▶ EXTRAIT DU DOCUMENT
Isaac Bashevis Singer, "La Blanchisseuse"

Minkowski, "figures in the shtetel", 1914
Comme on ne peut pas être méchant tout le temps, Marcel se rappelle qu'autrefois, il aimait les histoires vertueuses. Voici un conte qui vient de loin, rangé bien loin dans les plis de la mémoire et retrouvé un peu par hasard grâce à une khâgneuse futée. Isaac Bashevis Singer (1902-1991) est un écrivain juif polonais, prix nobel de littérature en 1978. Conteur hors pair, il ressuscite pour nous la vie des juifs pauvres d'Europe centrale dans les schtetelesh. Il est un des rares écrivains de langue yiddish, à la dignité littéraire de laquelle il a beaucoup contribué. Que dire encore ? C'est un homme bon, qui raconte simplement la vie des gens simples.
La Blanchisseuse raconte l'improbable rencontre entre une juive et une chrétienne qui blanchit le linge du village. Métaphore du fardeau de l'existence, le lourd ballot de linge s'allège enfin dans les derniers mots, quand le narrateur, qui a fait chanter en canon les deux personnages féminins, exprime l'espoir d'un paradis commun aux gens de bien. 
Est-ce que Marcel a dit que le récit bref était le genre de la cruauté ? Il se rétracte bien humblement ce soir.

▶ OBJECTIF ÉNONCÉ 1
D'après le billet sur La Blanchisseuse, en quelle année Isaac Bashevis Singer a-t-il obtenu le prix Nobel de littérature ?
▶ OBJECTIF ÉNONCÉ 2
Prolongez, s'il vous plaît, le billet sur La Blanchisseuse en reprenant juste après sa dernière phrase.

▶ MATÉRIEL FOURNI
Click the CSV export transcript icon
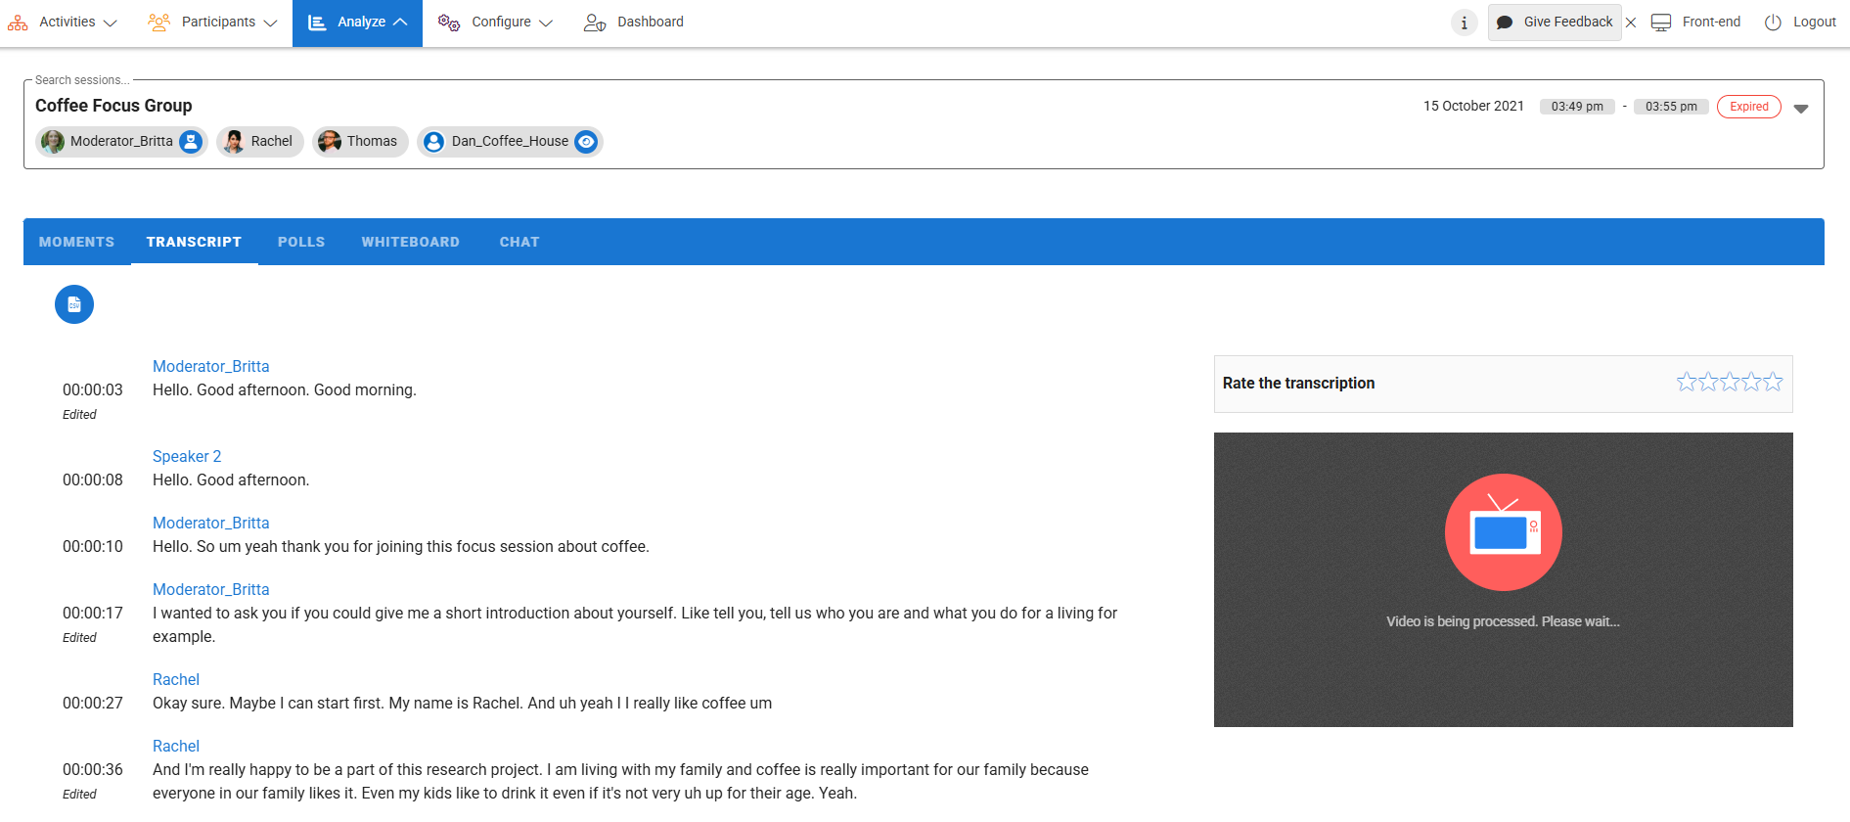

▶ BONNE RÉPONSE 1
En 1978.

▶ BONNE RÉPONSE 2
LA BLANCHISSEUSE


     Nous n’avions guère de contacts avec les non-Juifs. Le seul goy de l’immeuble, c’était le concierge. Chaque vendredi, il venait chercher un pourboire, son « argent du vendredi ». Il restait sur le pas de la porte, ôtait son chapeau et ma mère lui donnait six groschens.
     Outre le concierge, il y avait les blanchisseuses qui venaient chez nous prendre le linge à laver. Mon histoire concerne l’une d’entre elles.
C’était une vieille femme, toute petite et toute ridée. Quand elle avait commencé à travailler pour nous, elle avait déjà plus de soixante-dix ans. La plupart des Juives de son âge étaient malades, affaiblies, le corps brisé. Toutes les vieilles femmes de notre rue marchaient le dos courbé, en s’appuyant sur une canne. Mais cette blanchisseuse, toute menue et fragile qu’elle était, possédait une force héritée de générations d’ancêtres paysans. Ma mère comptait avec elle tout le linge qui s’était accumulé depuis plusieurs semaines. Après quoi, la blanchisseuse soulevait l’énorme ballot, le chargeait sur ses maigres épaules et l’emportait chez elle, ce qui faisait loin. Elle habitait comme nous, rue Krochmalna, mais tout à fait à l’autre bout, près du quartier de Wola. Cela devait représenter une heure et demie de marche.
     Elle rapportait le linge environ deux semaines après. Ma mère n’avait jamais été aussi satisfaite d’une blanchisseuse. Chaque pièce de linge resplendissait comme de l’argent poli et était bien repassée. Et pourtant, la vieille femme ne prenait pas plus cher que les autres. C’était une vraie trouvaille. Ma mère tenait toujours de l’argent prêt, pour éviter à la vieille femme de revenir une seconde fois, comme elle habitait si loin.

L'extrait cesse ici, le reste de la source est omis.